Smash is an American musical television show that premiered on NBC, Monday, February 6, 2012.

It was announced on June 9, 2011, that NBC had signed a deal with Columbia Records for a soundtrack of the series. The deal gave Columbia worldwide, digital and physical rights to the first season, with options to subsequent seasons.

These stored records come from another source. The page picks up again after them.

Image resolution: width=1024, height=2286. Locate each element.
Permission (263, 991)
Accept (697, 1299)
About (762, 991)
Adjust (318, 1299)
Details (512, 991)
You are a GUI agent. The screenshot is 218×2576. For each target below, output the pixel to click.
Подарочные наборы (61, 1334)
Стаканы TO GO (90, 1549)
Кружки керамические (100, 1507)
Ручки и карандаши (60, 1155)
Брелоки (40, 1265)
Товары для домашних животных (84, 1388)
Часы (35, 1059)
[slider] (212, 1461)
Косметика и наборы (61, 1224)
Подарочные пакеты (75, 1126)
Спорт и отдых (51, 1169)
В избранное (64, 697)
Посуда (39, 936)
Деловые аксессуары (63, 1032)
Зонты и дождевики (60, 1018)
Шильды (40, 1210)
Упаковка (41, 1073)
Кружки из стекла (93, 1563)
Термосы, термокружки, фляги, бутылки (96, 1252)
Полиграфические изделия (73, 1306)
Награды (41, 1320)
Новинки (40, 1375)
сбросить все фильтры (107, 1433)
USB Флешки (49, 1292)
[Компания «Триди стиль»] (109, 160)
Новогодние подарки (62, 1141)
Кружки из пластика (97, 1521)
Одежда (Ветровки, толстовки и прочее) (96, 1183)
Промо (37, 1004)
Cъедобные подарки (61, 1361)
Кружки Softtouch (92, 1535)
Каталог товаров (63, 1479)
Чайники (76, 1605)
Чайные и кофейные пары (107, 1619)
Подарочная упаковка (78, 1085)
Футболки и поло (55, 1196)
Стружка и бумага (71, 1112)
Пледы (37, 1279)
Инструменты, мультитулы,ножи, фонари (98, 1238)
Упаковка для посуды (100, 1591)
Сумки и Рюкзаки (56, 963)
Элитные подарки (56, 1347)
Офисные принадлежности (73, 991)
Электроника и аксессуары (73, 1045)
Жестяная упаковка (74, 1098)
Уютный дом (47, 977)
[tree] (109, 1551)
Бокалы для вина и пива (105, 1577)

The deal included both original songs written for the series and any covers of songs featured on the show.

By the end of the first season, 36 studio recordings of the show's musical performances were released, 31 of them on iTunes and five with the deluxe edition of the first season soundtrack.

The first season soundtrack, The Music of Smash, was released on May 1, 2012. A deluxe edition, with additional songs, was available exclusively from Target until early 2013.

A second soundtrack album from the show, Bombshell, which serves as the "cast album" for Bombshell, the main show-within-the-show, was released on February 12, 2013, in standard and deluxe versions, the latter again exclusively from Target.

A third soundtrack album, The Music of Smash: The Complete Season 1, was released digitally exclusively by iTunes on May 21, 2013. It consists of 36 songs that had been previously released for Season 1, either as singles or on the previous soundtrack albums, including the deluxe Target edition of The Music of Smash (which is currently out of print).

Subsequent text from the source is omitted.